This proposal addresses the problem of recognizing three-dimensional (3D) objects in photographs and image sequences. It revisits viewpoint invariants as a local representation of shape and appearance. The key insight is that, although smooth surfaces are almost never planar in the large, and thus do not (in general) admit global invariants, they are always planar in the small---that is, sufficiently small surface patches can always be thought of as being comprised of coplanar points---and thus can be represented locally by planar invariants. This is the basis for a new, unified approach to object recognition where object models consist of a collection of small (planar) patches, their invariants, and a description of their 3D spatial relationship. Specifically, the local invariants used in this proposal are the affine-invariant descriptions of the image brightness pattern in the neighborhood of interest points recently developed by Lindeberg and Garding and by Mikolajczyk and Schmid. These affine-invariant patches provide a normalized representation of the local object appearance, invariant under viewpoint and illumination changes, that can be used as a local measure of image, part, or object similarity. The spatial relationship between local invariants is used to represent the global object structure and drive the recognition process. The proposed approach is applied to four fundamental instances of the 3D object recognition problem: (1) modeling rigid 3D objects from a small set of unregistered pictures and recognizing them in cluttered photographs taken from unconstrained viewpoints; (2) representing and recognizing non-uniform texture patterns under non-rigid transformations; (3) modeling and recognizing articulated objects in image sequences, with applications to the identification of shots that depict the same scene (shot matching) in video clips; and (4) learning and recognizing part-based descriptions of object classes in photographs and video clips.
Intellectual Merit: The main scientific contributions of the proposed project will be (a) a unified framework for 3D object recognition that combines the advantages of geometric and appearance-based approaches to recognition; (b) fundamental advances in object recognition technology in the four target domains, including the wide open problem of category-level recognition; (c) effective algorithms for a number of practical applications, including shot matching in video analysis. Large, representative datasets will be gathered for each of the problems addressed in the project. They will be used to systematically evaluate the algorithms developed in its course, and be made available to the computer vision community at large on the World Wide Web.

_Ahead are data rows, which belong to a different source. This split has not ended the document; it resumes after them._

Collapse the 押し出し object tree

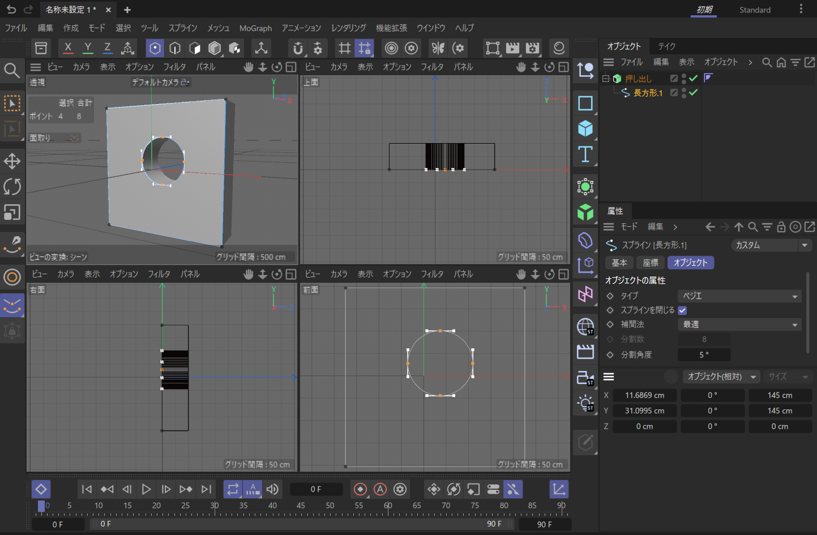tap(606, 79)
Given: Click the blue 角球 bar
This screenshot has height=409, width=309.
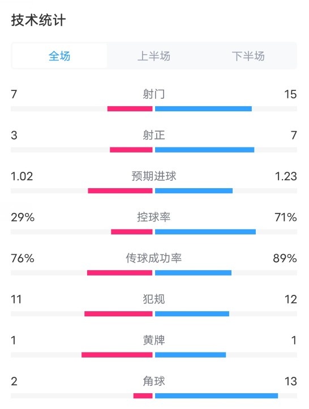Looking at the screenshot, I should [x=216, y=395].
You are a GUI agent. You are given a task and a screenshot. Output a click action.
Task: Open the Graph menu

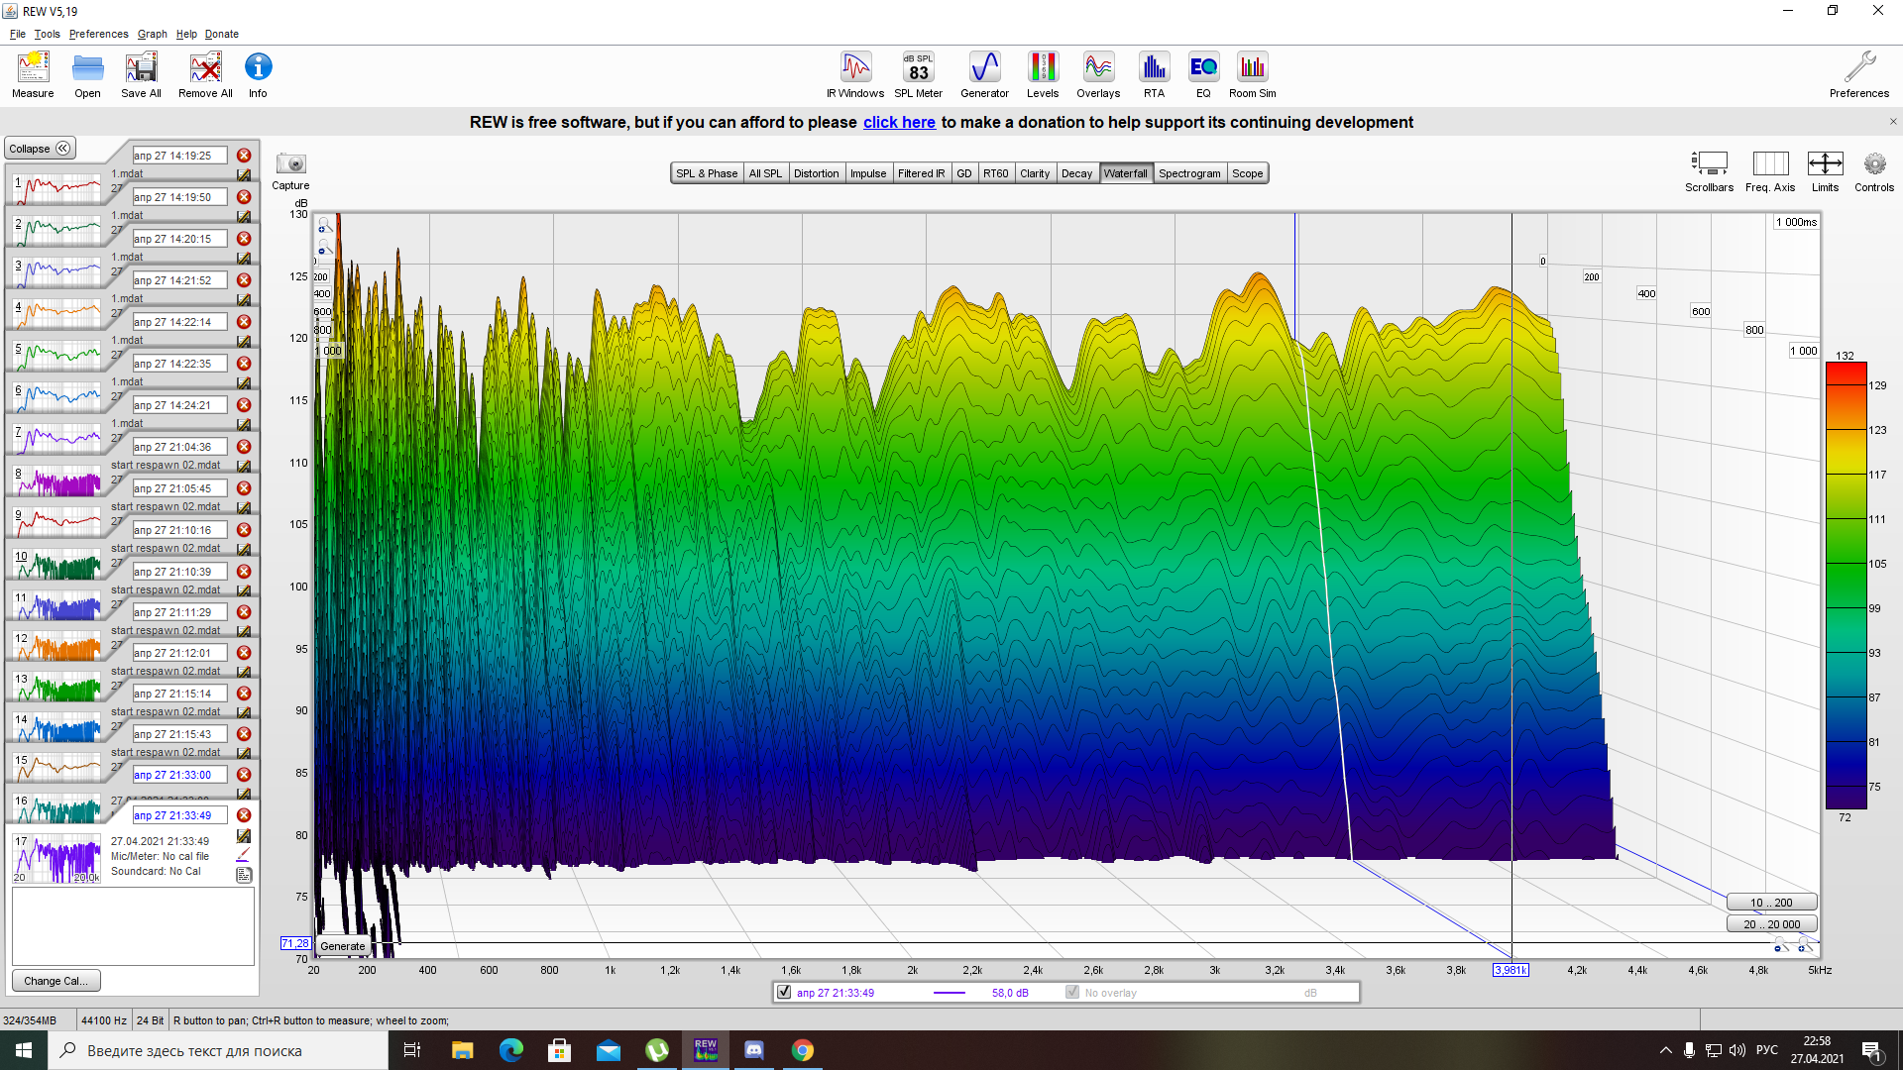[152, 34]
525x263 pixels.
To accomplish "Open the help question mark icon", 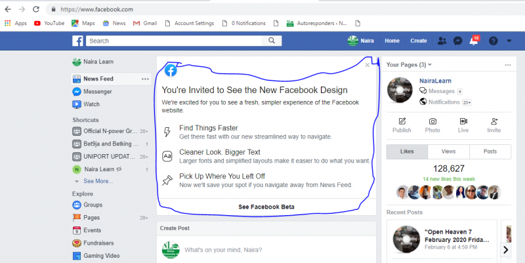I will [x=493, y=41].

Broader Impacts: With the ever expanding array of imagery sources, some form of automatic object recognition technology must eventually be an integral part of every information system. However, today's recognition systems are still largely unable to handle the extraordinarily wide range of appearances assumed by common objects in typical images, and fundamental advances are needed before 3D object recognition fulfills its potential as a critical enabling technology in domains such as surveillance and security, image retrieval and data mining, and video analysis and annotation. The research conducted in this project will be a stepping stone in that direction.